The crisis began in early 2015 with the #RhodesMustFall protests and gained momentum over the course of 2015. These protests fuelled, and eventually overtook the national #FeesMustFall movement. The underlying economic, cultural and political issues that drove the protests remain largely unresolved.
As by Fire is structured around three main questions: What in fact happened? Why did it happen? And what does the protest crisis mean for the future of South African universities?
Jansen draws on his own experience as well as interviews with 11 vice-chancellors in the country. His conclusion is:
“In a nutshell, there is no future, and What we are witnessing is a full system meltdown. There are several problems with Jansen’s apocalyptic thesis.”
An irresponsible thesis
Firstly, for a scholar of Jansen’s calibre, the analysis lacks a broad comparative perspective. His main reference point is the story of failing universities on the rest of the continent.
Jansen doesn’t make any comparisons to student protests across the globe– in Hong Kong, Canada, Chile, the UK, the US and Turkey, to name a few. These were also characterised by occupations of leaderless movements, threats of violence by police and militant students, reassertion of identity politics in curriculum and political stalemate.
A more thorough comparative analysis of what is happening in South Africa in relation to continental and global trends could have led to a more constructive conclusion that posed a range of future scenarios instead of a single “no future” story.
The more serious problem with Jansen’s “no future” thesis is that it’s irresponsible. Someone of Jansen’s profile has tremendous power to shape the narrative. And how South Africans interpret the events of the past two years shapes how the sector will go forward. In other words, his conclusion has consequences. Why would academics stay if they believed Jansen’s predictions with the certainty that he projects them? Why would students apply? Why would donors invest?

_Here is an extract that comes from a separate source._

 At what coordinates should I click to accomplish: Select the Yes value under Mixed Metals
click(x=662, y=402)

In the final few paragraphs Jansen attempts to wave a small flag of hope by appealing to civic action under the banners of free education for the poor and the right to education for all. This is an unconvincing attempt to end the book on a happier note.

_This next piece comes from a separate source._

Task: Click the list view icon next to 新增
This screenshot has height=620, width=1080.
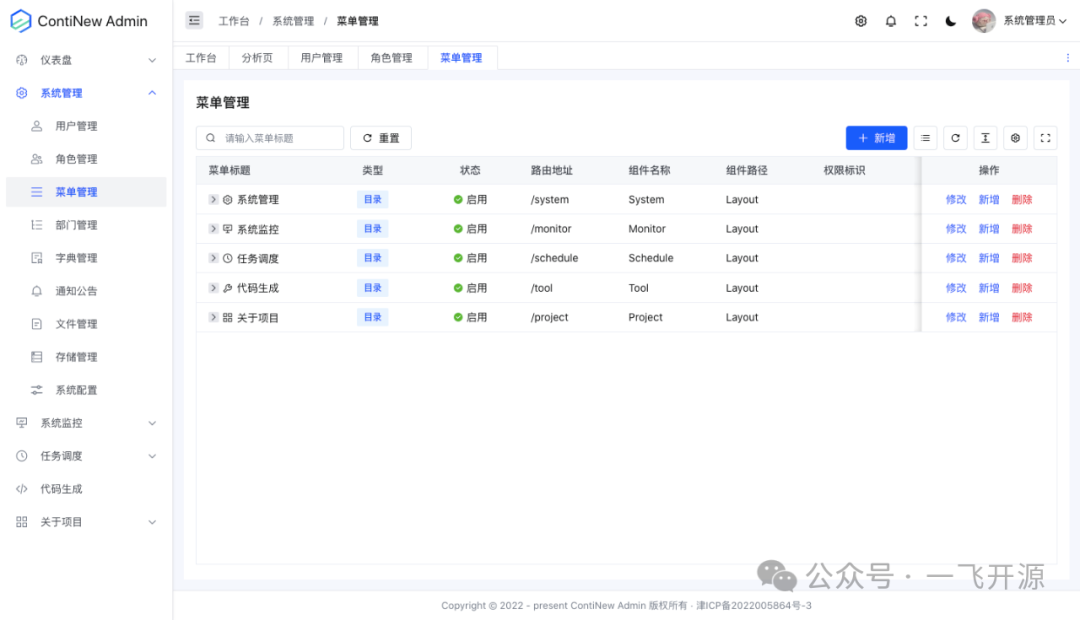Action: 925,137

An important perspective on leadership
What the book does offer is a view of university leaders under crisis – a close-up, zoomed-in, largely unedited perspective of 11 VC’s “under fire”, in some cases, literally. This is why the book will be of interest to anyone in higher education management.

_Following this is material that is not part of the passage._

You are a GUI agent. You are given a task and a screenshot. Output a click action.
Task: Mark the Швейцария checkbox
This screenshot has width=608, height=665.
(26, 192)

The extensive literature of higher education leadership and management needs more of this kind of “in the trenches” study – leaders describing in their own words what it feels like to be flattened between a rock and a hard place, managing competing and contradictory demands from all sides while always under the watch of an unsympathetic media.
The book presents a view of leaders in a lose-lose situation, required to make on-the-spot judgement calls. The reader gets a close-up view of the ways in which they worked tirelessly to defend their institutions and were battered from every side. And Jansen is right to expose the extreme pressure and the personal costs that the VCs and their families paid. The accounts expose both their vulnerability and their resilience.
Jansen concludes by arguing that what’s needed more than ever before is
“University leadership that is both compassionate in speaking to the student heart and competent in leading our universities in a demanding world of teaching, research, and public duty.”
The missed opportunity of the book is that Jansen doesn’t explicitly extract from his interviewees what that compassionate competence looks like. In retrospect, what do they think they did right? What do they regret? What did they learn as leaders in crisis about the complexities of leading a university community at this stage of South Africa’s democracy?
Rebecca Solnit, American activist and author of Hope in the Dark, writes of the times we are living in that
“This is an extraordinary time full of vital, transformative movements that could not be foreseen. It’s also a nightmarish time. Full engagement requires the ability to perceive both.”
What South Africa’s universities need from their leaders now is not prophecies of doom, but deeper reflection on the transformative potential of this difficult historical moment.